(Note to the girls in my book club: If you have not finished the book yet, you are a slacker and might not want to read any more.)
This New York Times bestseller alternates between the narrative of 12-year old, wealthy youth contemplating suicide and her middle-aged concierge. Both women struggle throughout the book to understand their place in life, and conflicting messages they feel humanity accepts without hesitation.
One chapter still has me thinking. Paloma starts each of her "Profound Thoughts" with a haiku:
Who presumes
To make honey
Without sharing the bee's fate?
As I finished the book, I felt really sad...because I think Muriel Barber really concludes that "we are in truth nothing but poor bees."
And when I'm honest, I have to admit that a lot of days I live with the same conclusion: my purpose in life is to find the task, finish it, and not make things complicated by wanting greater meaning. Destiny is written and I might as well submit to the way things are.
I like theology that views Jesus Christ as hope of the opposite.
If all of the Old Testament prophets were pointing to Christ, who disrupted religious people by proclaiming salvation for ALL people...symbolizing a revolution of tradition and the way things were.

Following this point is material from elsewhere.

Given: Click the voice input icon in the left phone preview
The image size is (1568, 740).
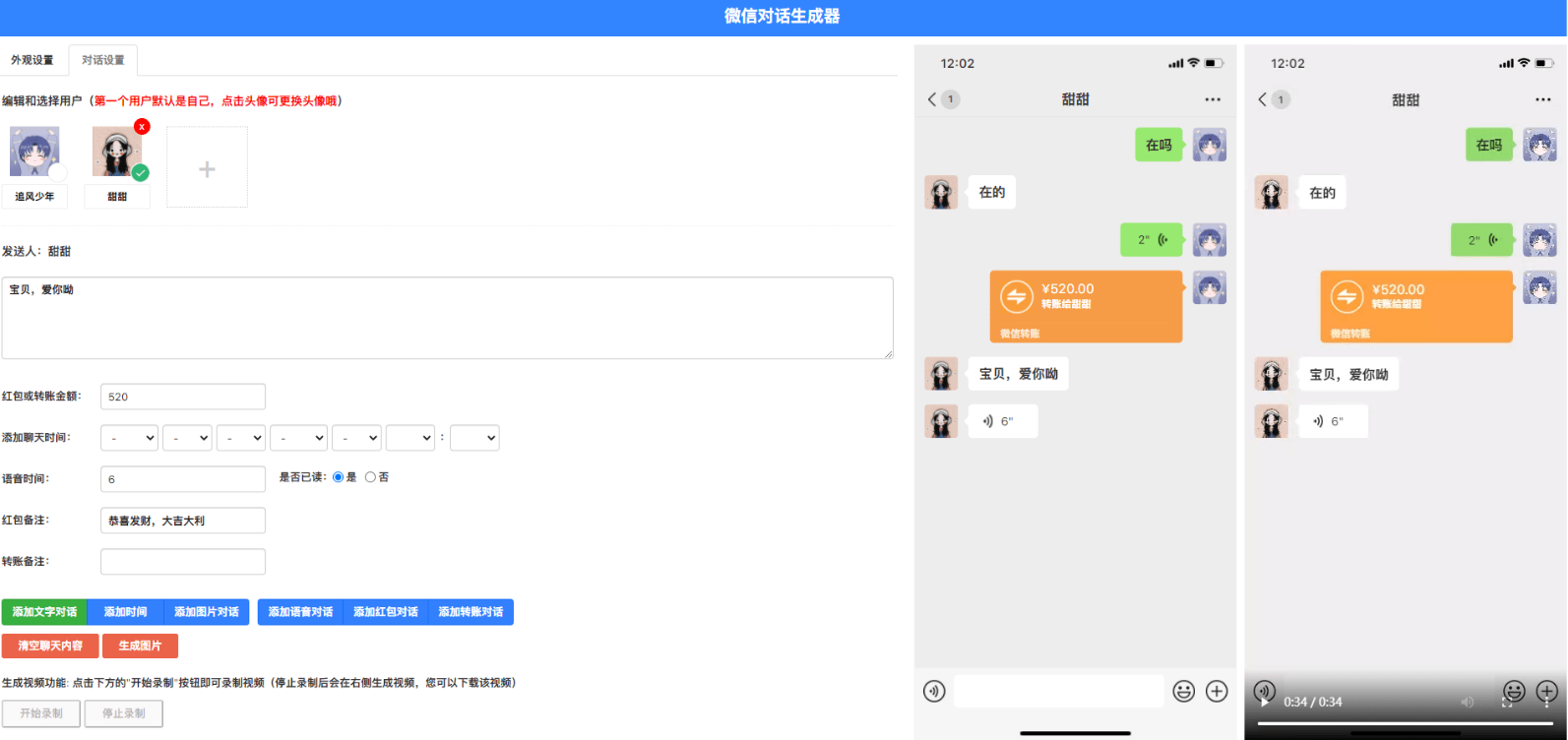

Then maybe faith isn't as much about being right, as it is about believing in renewal and dreaming about change.
Good stuff Tiff.
ReplyDeleteI often wonder if we completely misunderstand the idea that God has a plan for us. Where as God's plan for all of us may be salvation, do we often say that isn't enough? Do we feel as if to be really special, we are to have some "higher" calling above and beyond simply being forgiven and loving others as we journey through this world?